Дождавшись, когда гости и хозяева улягутся спать и огнище затихнет, Смеяна выскользнула из избы деда Добрени и неслышно метнулась к хлеву. Дверь скрипнула, но шагов девушки не было слышно. Кошка не могла бы пройти тише. И в темноте Смеяна видела не хуже кошки. Осторожно пробравшись вдоль стойла, где дышали восемь коров, она ступила на большую кучу сена в углу, встала на колени, потянулась, пошарила возле стены. Ее пальцы скоро наткнулись на чье-то мускулистое плечо.
– Брате! Даян! Проснись! – позвала Смеяна сначала шепотом, а потом и громче. – Ну, проснись, еще вся ночь впереди, успеешь отоспаться! Ну, ты слышишь!
Она с силой потрясла спящего за плечо, и он повернулся.

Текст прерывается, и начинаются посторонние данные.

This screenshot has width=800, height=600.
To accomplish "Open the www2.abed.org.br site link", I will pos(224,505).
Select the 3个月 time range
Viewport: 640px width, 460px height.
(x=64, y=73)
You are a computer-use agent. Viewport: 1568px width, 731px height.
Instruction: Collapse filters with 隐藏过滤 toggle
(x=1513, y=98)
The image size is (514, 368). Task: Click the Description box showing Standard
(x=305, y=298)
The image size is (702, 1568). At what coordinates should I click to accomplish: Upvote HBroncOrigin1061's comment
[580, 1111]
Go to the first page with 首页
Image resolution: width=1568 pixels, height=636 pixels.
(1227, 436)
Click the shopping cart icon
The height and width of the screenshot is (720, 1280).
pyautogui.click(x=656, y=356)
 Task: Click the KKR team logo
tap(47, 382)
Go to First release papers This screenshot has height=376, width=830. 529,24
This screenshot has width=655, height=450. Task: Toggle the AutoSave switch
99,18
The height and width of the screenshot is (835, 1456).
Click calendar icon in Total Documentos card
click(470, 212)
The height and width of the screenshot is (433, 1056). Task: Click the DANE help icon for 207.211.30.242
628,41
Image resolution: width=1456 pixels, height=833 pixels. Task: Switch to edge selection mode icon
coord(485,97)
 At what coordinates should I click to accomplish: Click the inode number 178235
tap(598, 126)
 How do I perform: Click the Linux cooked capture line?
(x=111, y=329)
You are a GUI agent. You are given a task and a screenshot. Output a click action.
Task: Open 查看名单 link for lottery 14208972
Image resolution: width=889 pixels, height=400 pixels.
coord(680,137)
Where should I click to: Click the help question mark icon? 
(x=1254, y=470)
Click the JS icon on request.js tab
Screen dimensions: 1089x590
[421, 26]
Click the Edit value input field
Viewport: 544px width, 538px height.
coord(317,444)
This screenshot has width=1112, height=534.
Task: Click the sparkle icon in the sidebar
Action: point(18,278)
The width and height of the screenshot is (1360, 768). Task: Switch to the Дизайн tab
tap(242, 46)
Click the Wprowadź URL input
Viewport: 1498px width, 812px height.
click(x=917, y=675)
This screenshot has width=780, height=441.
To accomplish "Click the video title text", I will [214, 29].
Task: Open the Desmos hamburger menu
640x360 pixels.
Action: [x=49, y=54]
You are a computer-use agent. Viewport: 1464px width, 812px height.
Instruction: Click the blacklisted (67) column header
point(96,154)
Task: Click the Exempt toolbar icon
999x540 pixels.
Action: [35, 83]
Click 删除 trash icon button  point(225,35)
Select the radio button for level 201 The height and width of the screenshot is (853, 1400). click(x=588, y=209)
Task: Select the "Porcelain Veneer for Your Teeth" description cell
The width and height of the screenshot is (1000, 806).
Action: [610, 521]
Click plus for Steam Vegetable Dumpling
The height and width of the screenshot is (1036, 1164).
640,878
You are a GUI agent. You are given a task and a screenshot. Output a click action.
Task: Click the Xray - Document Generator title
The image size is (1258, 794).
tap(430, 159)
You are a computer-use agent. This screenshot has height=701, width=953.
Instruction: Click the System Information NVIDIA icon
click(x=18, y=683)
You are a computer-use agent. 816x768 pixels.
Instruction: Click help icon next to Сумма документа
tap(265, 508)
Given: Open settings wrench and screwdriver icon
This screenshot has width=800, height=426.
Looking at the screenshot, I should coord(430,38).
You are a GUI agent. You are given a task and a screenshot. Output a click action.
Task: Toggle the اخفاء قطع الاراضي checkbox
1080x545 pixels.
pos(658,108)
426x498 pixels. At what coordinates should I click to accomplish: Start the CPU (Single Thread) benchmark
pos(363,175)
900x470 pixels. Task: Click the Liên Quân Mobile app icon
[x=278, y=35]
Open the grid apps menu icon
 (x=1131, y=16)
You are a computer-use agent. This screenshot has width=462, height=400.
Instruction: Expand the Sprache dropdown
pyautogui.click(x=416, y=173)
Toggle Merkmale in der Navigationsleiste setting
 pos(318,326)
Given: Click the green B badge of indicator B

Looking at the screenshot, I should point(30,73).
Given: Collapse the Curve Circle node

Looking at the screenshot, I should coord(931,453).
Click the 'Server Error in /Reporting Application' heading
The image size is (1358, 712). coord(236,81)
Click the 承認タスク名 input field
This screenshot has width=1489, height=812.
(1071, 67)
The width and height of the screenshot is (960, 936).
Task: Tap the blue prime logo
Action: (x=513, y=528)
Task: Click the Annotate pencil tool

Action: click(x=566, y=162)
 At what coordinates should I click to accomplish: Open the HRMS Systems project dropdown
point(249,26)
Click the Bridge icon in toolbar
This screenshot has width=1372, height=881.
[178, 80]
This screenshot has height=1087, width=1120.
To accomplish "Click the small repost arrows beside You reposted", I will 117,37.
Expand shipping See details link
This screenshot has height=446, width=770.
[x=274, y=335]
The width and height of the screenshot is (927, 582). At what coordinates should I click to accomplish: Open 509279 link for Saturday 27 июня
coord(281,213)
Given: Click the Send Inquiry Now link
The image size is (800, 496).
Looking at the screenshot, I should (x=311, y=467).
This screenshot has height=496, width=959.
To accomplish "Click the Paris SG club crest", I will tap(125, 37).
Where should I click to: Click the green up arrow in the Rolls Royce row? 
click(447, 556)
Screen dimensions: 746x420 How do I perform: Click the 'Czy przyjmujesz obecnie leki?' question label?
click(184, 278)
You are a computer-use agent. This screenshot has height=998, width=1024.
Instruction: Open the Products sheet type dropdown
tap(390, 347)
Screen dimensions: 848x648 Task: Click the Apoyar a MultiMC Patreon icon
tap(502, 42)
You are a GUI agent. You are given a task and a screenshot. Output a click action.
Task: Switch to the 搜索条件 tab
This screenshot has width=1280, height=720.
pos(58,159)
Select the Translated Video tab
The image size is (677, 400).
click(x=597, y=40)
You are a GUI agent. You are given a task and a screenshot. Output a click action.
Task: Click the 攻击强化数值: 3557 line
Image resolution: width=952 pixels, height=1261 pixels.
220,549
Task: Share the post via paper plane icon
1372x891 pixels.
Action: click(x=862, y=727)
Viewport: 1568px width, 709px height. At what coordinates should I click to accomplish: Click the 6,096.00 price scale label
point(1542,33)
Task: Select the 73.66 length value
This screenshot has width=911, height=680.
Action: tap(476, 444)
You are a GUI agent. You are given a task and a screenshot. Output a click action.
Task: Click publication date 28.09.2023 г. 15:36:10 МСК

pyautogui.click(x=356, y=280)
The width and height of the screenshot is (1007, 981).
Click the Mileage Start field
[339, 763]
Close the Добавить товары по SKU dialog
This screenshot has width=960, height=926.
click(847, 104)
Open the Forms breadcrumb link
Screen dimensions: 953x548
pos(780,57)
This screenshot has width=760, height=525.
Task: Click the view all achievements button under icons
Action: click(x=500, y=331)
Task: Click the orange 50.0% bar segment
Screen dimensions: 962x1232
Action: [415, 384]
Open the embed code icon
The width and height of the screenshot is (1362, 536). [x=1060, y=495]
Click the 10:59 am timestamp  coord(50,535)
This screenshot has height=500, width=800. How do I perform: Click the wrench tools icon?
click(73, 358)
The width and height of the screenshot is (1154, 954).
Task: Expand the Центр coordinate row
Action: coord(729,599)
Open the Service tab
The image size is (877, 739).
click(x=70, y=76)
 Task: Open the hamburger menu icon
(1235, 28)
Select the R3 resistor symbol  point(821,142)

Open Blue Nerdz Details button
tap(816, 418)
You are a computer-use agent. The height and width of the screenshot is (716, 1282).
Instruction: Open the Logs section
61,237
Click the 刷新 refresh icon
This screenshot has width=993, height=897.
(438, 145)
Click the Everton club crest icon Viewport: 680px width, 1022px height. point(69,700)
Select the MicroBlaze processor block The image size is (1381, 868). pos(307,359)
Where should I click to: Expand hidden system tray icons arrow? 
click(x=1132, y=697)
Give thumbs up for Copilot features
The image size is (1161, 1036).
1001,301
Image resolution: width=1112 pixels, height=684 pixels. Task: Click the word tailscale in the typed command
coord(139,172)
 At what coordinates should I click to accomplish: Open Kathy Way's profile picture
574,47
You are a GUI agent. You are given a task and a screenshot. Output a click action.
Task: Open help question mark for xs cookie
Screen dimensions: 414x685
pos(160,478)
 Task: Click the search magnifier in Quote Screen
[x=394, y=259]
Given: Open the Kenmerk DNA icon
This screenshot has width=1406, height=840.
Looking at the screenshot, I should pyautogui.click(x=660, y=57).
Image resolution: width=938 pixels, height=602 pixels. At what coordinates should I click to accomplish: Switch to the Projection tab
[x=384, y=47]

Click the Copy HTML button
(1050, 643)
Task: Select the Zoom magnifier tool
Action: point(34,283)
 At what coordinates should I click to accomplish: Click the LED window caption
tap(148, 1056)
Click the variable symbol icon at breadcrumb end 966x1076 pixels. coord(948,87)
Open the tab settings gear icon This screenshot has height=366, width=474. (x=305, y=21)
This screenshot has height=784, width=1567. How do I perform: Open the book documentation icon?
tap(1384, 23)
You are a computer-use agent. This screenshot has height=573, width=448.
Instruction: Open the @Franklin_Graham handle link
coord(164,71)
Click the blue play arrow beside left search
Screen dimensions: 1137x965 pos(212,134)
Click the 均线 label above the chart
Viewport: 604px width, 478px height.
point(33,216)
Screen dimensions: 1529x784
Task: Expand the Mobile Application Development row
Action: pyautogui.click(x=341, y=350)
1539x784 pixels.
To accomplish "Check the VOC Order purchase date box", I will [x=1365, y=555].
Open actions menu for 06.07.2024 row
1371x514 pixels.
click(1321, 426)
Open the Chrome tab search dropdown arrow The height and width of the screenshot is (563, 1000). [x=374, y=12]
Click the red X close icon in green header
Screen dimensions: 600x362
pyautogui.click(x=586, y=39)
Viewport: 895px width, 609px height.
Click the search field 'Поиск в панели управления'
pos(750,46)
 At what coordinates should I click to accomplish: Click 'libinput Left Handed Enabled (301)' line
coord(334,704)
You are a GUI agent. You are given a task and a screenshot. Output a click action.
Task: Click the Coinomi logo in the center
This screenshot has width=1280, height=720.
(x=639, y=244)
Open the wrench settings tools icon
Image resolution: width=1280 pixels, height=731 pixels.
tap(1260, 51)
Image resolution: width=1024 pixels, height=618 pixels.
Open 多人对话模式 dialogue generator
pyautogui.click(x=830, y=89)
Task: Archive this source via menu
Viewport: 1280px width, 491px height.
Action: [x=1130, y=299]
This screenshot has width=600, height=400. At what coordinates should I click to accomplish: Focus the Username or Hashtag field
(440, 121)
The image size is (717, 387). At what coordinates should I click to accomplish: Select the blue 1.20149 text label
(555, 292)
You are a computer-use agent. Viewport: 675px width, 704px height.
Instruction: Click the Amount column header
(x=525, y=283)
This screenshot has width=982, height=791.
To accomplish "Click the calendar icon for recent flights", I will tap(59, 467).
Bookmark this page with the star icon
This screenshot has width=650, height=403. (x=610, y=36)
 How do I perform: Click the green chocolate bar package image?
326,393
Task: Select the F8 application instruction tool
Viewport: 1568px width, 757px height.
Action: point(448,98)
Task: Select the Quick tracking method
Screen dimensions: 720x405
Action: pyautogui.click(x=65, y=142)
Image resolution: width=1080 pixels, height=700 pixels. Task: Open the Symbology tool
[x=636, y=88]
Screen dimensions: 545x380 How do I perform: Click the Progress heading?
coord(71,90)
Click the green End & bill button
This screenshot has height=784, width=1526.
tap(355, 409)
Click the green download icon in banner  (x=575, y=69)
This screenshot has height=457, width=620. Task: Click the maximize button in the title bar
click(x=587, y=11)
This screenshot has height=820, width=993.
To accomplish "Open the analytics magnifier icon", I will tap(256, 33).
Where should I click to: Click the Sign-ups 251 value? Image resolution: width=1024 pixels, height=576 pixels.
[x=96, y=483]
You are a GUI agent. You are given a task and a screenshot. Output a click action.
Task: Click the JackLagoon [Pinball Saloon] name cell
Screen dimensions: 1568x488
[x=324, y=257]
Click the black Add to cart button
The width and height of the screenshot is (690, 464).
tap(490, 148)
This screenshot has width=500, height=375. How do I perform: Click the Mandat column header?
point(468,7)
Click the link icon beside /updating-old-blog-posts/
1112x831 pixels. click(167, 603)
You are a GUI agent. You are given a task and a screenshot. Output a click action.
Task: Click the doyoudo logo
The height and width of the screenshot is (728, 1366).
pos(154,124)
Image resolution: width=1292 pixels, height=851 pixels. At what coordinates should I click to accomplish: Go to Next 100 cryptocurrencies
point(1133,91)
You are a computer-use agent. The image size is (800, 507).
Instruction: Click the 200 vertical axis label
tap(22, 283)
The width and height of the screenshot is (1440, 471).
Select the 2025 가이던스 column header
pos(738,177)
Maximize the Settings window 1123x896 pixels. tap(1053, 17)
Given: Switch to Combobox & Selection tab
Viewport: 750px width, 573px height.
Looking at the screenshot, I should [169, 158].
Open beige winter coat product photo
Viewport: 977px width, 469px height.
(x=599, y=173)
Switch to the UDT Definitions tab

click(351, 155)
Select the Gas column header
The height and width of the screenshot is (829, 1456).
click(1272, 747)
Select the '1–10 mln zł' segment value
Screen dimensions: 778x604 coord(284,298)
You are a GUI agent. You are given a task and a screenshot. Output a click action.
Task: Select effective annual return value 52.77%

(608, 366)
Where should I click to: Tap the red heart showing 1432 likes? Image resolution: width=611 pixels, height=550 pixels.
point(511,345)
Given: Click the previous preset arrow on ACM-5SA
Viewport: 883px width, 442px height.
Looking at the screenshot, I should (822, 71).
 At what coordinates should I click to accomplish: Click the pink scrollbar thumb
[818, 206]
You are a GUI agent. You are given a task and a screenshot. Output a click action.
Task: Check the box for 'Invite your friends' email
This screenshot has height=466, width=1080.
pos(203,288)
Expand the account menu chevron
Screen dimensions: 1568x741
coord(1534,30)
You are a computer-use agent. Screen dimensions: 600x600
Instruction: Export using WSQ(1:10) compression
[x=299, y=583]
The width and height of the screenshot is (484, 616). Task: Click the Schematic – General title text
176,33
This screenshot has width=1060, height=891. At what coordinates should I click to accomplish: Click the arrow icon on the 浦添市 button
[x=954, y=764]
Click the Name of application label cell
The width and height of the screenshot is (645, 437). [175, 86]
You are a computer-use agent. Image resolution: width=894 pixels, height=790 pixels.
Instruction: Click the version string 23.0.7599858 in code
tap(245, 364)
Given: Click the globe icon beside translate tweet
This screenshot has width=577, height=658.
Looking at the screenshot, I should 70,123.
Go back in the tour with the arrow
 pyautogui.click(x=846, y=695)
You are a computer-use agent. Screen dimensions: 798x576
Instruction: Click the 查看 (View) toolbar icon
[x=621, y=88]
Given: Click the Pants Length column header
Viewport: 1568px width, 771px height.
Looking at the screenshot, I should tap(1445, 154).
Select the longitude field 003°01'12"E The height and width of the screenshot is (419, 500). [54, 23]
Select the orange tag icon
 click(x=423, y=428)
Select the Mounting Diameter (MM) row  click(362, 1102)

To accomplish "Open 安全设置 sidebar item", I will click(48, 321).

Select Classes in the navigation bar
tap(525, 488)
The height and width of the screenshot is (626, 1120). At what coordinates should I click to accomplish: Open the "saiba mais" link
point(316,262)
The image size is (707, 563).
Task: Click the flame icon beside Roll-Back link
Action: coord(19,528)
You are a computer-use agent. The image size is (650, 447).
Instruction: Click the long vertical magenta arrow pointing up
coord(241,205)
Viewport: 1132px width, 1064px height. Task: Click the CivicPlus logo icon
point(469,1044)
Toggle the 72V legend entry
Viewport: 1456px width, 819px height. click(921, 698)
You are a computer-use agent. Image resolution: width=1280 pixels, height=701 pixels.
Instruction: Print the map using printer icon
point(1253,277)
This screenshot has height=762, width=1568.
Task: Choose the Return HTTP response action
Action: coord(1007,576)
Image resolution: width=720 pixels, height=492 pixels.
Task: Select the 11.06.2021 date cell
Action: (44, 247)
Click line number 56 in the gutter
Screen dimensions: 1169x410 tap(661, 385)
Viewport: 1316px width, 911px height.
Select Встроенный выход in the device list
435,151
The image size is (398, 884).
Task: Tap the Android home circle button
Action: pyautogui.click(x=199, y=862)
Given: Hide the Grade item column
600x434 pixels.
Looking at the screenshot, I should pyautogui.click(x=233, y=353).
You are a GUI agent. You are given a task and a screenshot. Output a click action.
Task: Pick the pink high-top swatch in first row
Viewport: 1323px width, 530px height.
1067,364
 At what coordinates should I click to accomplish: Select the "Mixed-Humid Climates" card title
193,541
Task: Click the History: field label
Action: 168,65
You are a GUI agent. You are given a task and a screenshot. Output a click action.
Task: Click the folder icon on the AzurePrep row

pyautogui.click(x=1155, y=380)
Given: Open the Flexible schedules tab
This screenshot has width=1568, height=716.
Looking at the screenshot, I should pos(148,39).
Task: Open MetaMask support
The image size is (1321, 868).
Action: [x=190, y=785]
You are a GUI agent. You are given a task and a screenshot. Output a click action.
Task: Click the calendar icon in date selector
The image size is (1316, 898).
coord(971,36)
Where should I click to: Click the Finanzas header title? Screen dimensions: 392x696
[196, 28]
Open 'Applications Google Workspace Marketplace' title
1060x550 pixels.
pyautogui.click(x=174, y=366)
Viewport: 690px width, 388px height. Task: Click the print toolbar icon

– Ну, чего тебе! – послышался из-под сена хриплый со сна голос. Молодой мужчина с сухими травинками в темных кудрях – точь-в-точь батюшка-овинник! – поднял голову и сел, моргая. – Ой! – вдруг воскликнул он. – Да у тебя в темноте глаза горят! Как у кошки!
– А ты только сейчас увидел? – Смеяна фыркнула и тихо засмеялась. – А я еще десять лет назад девчонок пугала по ночам. Подстерегу за углом или в сенях…
– Десять лет назад меня здесь не было! – Даян сел поудобнее и стал выбирать сухие травинки из волос и кудрявой короткой бородки. – Я еще у батюшки сухую ложку облизывал – восьмым после всех. Чего тебе надо-то? Или княжичу слишком много пирогов натащили, самому не съесть? Подмога требуется?
– Требуется! – подтвердила Смеяна. – Только не ему, а мне. Открой мне ворота.
– Да ты куда собралась? – удивился Даян. – Ночь на дворе!
– А был бы день, я бы тебя не звала, сама бы управилась, да я сама засова не подниму. И как обратно пойду – отвори.
– Что же мне, полночи сидеть под воротами тебя дожидаться? – Даяну вовсе не понравилась эта просьба. – Не лето! Там холод не хуже, чем зимой! Ты, девка, не дури! Тебе погулять надобно, а я тут…
– Ну, как знаешь! – перебила Смеяна и вскочила, не дослушав. – Обойдусь и без тебя! Только и ты, как тебе опять жена рожу расцарапает, без меня обходись!
Она подалась к двери, но Даян вдруг схватил ее за щиколотку. Смеяна вскрикнула от неожиданности, чуть не упала на него, но взмахнула руками и удержала равновесие.